Stephen Hornsby-Smith

Have the wheels really come off the bandwagon of 'Painting'? No, not at all.

We should celebrate 160-ish years of modernist Art, but we seem fixated with the ultimate extreme of abstraction as the polar opposite of realism. Like Giotto in the 13th century( who introduced perspective and 3D painting), Kandinsky revolutionized painting with his abstract paintings in the 20th century,so, so what? You've invented the wheel, and then does the world stop?! i think we must arrest the cliche of revolution and counterrevolution in Painting, and instead recognize we need to debate, argue and grow, by our ability to paint today's issues whilst having the benefit of evolution in Painting already under our belts. The 'Big Bang'has happened and evolution has started rather than finished.

At the high end of the purchasing of Paintings it has often been the case that Paintings have been 'stolen ' from the community that it serves by 'confiscation Art', where private hyper-rich individuals who put the work immediately into storage in secret vaults, preventing public access. If this isn't a rumour then it is the ultimate act of nihilistic 'display'. But even the most hardened business man has often donated highly prized personal collections for public view. This is the generation of 'Painting ownership' that intersects between the individual and the public in a way that often is overlooked. This indicates to me profound understanding of the beauty and heroism of Art, and not the era of fat cheques paid after a 'cattle-market auction' in which only a limited few can enjoy.

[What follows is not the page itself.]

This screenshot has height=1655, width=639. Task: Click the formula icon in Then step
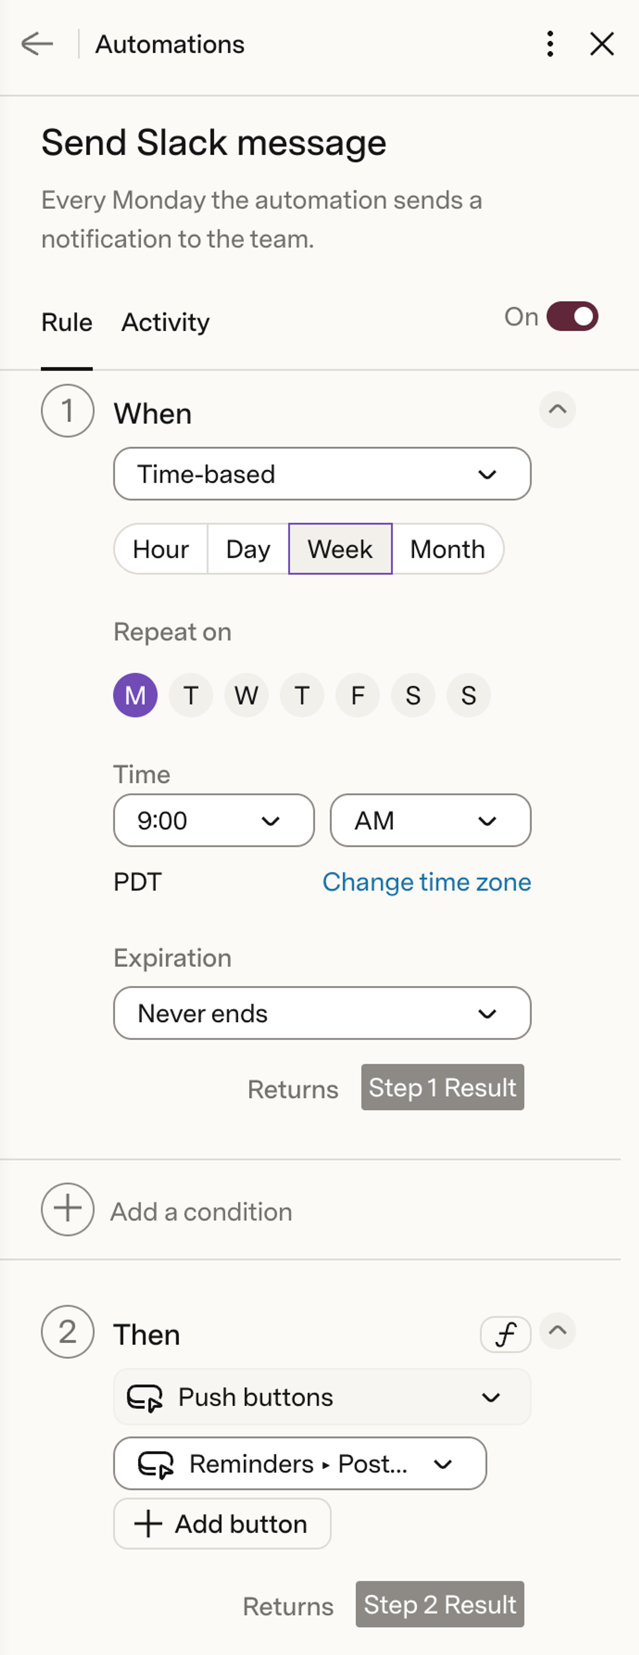505,1334
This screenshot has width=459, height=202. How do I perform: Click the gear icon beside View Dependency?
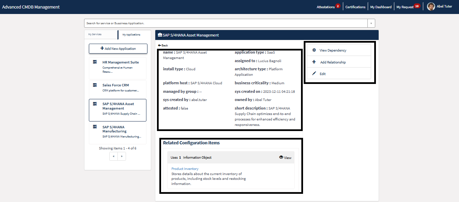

Hands-Off! We don't need the ambulance chasers or headliner's, the re-born, the renaissance ironyers, glitter glamour, didactic decadent, graffiti headfunders, child wunderkinds,poverty or brokeers,revolutionaries, counter revolutionaries, PR factories, and Professors of drawing who become revolutionaries, giving birth to Art ers etc Cliche groppers and hangers on need to be told:Hands off Painting! We are image changers( no, not 'shape changers'), a mirror and a black mirror, the forgotten critics, the people who put their names and reputations in the line of fire. We don't deputize and we don't defer; let us open-up Art through vigour and participation. We're not fashionistas, nor grumblers in the shadows, we're not 'provincial' but we are part of a community that we intend to serve for as long as we can. I'm not interested in grubby politics i'm interested in commitment.Painting is my passion and I have Painted 'professionally' for over 30 years- and I'm ready to do 30 more.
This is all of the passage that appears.